## SOURCE TEXT
◆ ◆ ◆

Explain the relationship between the structure and function of arteries, capillaries and veins.

Arteries have a thick outer layer of longitudinal collagen and elastic fibers to avoid leaks and bulges. They have a thick wall, which is essential to withstand the high pressures.

They also have thick layers of circular elastic fibres and muscle fibres to help pump the blood through after each contraction of the heart.

In addition the narrow lumen maintains the high pressure inside the arteries.


Veins are made up of thin layers with a few circular elastic fibres and muscle fibres. This is because blood does not flow in pulses and so the vein walls cannot help pump the blood on.

Veins also have thin walls which allows the near by muscles to press against them so that they become flat. This helps the blood to be pushed forwards towards the heart. There is only a thin outer layer of longitudinal collagen and elastic fibres as there is low pressure inside the vein and so little chance of bursting. Finally, a wide lumen is needed to accommodate the slow flowing blood due to the low pressure. They have valves to prevent blood pooling at extremities (arteries do not have valves).

◆ ◆ ◆

## DATA TO EXAMINE
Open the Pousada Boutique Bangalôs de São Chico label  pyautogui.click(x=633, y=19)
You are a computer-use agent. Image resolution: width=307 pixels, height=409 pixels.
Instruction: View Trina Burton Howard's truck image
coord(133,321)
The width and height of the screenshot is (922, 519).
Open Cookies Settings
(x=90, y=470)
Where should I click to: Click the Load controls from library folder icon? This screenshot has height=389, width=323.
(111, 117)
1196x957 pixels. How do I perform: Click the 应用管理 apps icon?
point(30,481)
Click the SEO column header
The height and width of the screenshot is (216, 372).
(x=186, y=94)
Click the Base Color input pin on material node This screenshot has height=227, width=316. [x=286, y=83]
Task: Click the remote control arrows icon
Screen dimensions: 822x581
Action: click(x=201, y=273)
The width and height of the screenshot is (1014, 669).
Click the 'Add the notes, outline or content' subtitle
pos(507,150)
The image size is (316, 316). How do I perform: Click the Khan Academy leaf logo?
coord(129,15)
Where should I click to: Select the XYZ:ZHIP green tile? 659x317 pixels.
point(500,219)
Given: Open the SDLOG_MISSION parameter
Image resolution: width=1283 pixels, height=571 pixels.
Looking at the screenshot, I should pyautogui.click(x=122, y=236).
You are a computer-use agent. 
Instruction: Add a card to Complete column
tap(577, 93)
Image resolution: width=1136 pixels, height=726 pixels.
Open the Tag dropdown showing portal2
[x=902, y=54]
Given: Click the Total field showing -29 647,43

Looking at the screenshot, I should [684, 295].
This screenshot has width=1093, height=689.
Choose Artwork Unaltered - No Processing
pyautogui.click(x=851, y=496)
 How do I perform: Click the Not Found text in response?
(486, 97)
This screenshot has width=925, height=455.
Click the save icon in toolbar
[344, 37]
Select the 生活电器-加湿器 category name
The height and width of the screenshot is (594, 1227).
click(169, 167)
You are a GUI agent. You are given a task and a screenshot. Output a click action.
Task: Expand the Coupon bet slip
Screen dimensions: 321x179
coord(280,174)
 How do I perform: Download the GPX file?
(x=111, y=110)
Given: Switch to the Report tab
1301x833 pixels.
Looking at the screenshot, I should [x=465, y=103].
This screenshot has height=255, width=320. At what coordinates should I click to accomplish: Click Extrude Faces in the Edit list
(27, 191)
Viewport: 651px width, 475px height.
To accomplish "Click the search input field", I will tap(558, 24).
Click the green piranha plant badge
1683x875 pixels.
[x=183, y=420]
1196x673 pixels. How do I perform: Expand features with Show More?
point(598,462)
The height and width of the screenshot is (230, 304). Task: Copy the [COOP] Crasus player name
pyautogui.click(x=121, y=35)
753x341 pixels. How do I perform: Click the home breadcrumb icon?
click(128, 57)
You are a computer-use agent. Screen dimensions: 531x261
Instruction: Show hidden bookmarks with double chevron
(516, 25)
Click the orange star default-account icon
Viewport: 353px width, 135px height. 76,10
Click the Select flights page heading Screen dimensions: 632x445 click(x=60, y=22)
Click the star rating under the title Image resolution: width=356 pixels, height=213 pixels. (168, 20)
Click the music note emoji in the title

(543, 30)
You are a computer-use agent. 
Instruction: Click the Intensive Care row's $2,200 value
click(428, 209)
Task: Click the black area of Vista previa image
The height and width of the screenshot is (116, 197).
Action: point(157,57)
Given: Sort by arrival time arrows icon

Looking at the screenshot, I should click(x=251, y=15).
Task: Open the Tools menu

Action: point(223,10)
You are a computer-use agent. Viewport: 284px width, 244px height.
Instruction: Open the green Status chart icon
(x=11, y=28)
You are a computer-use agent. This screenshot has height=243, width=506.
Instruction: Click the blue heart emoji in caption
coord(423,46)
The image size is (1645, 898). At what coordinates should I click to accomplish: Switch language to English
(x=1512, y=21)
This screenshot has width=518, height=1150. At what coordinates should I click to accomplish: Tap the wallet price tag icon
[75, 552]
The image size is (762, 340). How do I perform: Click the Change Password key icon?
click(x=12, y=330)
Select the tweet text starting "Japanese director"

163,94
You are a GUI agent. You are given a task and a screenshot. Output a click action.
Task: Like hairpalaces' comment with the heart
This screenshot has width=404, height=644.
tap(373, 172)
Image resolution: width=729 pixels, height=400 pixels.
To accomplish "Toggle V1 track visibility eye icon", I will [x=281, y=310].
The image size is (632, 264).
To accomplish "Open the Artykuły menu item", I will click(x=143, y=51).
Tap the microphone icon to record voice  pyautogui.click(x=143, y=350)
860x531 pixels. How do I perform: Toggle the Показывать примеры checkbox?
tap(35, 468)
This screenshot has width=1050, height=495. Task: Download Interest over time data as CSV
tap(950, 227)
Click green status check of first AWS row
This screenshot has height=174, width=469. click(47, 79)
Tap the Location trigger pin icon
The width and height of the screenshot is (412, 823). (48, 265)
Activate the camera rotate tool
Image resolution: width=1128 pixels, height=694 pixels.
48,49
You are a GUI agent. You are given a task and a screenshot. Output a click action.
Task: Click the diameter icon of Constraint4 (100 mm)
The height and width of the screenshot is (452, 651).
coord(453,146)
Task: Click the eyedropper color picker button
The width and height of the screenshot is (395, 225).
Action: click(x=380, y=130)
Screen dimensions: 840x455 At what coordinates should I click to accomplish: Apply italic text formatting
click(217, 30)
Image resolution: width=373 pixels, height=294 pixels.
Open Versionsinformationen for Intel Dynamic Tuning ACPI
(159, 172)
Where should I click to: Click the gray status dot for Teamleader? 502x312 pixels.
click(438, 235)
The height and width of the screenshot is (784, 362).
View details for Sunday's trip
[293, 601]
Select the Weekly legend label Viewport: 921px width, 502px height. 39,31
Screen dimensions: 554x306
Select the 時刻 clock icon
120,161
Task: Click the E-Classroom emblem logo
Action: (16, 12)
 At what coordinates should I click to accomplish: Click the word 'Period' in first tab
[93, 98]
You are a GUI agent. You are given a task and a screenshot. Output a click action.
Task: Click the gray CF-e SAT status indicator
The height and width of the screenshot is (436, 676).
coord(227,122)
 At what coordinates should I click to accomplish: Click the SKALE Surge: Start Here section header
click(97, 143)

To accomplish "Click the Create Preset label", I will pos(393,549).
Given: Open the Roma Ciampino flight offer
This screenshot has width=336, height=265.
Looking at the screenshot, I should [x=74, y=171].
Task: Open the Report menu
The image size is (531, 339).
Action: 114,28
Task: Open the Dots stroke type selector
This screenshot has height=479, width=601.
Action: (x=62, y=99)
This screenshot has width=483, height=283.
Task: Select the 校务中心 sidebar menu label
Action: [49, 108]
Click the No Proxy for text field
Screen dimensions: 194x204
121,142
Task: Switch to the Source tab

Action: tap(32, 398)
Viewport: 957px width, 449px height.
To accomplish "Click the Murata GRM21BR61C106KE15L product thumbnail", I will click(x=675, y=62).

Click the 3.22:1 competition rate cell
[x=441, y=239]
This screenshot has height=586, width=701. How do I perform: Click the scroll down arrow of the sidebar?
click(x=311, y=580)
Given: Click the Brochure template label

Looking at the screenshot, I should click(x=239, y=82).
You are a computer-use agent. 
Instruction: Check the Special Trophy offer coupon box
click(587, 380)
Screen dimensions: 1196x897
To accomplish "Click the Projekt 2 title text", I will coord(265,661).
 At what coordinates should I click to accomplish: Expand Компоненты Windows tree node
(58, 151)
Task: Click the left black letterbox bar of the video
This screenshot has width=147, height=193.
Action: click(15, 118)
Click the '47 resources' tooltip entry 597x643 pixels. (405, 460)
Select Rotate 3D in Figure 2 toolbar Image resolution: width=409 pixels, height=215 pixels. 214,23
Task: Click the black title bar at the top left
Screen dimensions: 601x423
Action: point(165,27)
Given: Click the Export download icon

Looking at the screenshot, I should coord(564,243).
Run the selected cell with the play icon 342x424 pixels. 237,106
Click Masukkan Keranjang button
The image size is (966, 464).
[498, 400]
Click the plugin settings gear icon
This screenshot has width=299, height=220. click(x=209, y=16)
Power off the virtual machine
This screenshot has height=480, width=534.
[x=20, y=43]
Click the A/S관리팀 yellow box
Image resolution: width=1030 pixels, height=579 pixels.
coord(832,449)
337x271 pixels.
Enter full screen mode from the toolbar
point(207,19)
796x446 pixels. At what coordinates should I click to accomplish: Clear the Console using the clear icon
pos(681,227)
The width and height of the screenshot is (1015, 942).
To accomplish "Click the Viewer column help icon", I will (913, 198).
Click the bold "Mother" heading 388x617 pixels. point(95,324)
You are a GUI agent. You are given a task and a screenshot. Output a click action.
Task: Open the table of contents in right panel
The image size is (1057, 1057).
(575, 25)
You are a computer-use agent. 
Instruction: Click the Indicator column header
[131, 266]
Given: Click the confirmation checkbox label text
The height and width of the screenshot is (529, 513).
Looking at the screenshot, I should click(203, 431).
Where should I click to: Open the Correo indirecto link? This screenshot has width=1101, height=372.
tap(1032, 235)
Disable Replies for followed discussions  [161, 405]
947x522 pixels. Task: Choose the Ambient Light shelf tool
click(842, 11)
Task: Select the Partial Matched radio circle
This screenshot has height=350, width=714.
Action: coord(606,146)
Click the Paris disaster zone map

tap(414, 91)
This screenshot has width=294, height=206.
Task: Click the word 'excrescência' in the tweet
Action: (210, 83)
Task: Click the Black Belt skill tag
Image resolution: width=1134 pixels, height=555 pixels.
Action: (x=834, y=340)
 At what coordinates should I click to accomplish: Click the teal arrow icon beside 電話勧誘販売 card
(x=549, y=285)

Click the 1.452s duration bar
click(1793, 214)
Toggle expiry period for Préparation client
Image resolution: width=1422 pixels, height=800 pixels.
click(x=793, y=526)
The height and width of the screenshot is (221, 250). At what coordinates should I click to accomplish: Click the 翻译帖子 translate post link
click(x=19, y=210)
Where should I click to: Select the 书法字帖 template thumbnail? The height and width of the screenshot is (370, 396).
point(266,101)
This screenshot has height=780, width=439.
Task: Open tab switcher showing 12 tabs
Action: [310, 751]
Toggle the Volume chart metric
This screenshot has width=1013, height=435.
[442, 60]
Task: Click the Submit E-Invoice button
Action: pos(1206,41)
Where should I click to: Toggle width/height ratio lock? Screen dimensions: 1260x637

◆ ◆ ◆

## ACTIONS TO TAKE
1. In the text on arteries and veins, what do veins have that arteries lack?
2. Write the next part of the text on blood vessel structure, picking up after its last sentence.
You can do these tasks without the records.

## ANSWER SECTION
1. Valves, which prevent blood from pooling at the extremities.

2.
Capillaries are made up of a wall that is only one cell layer thick and results in the distance for diffusion in and out of the capillary being very small so that diffusion can occur rapidly. Capillaries are involved with material and gas exchange with the surrounding body tissue

They also contain pores within the their wall which allow some plasma to leak out and form tissue fluid à aid the transport of material. Phagocytes can also pass through these pores to help fight infections.

In addition, the lumen of the capillaries is very narrow. This means that many capillaries can fit in a small space, increasing the surface area for diffusion.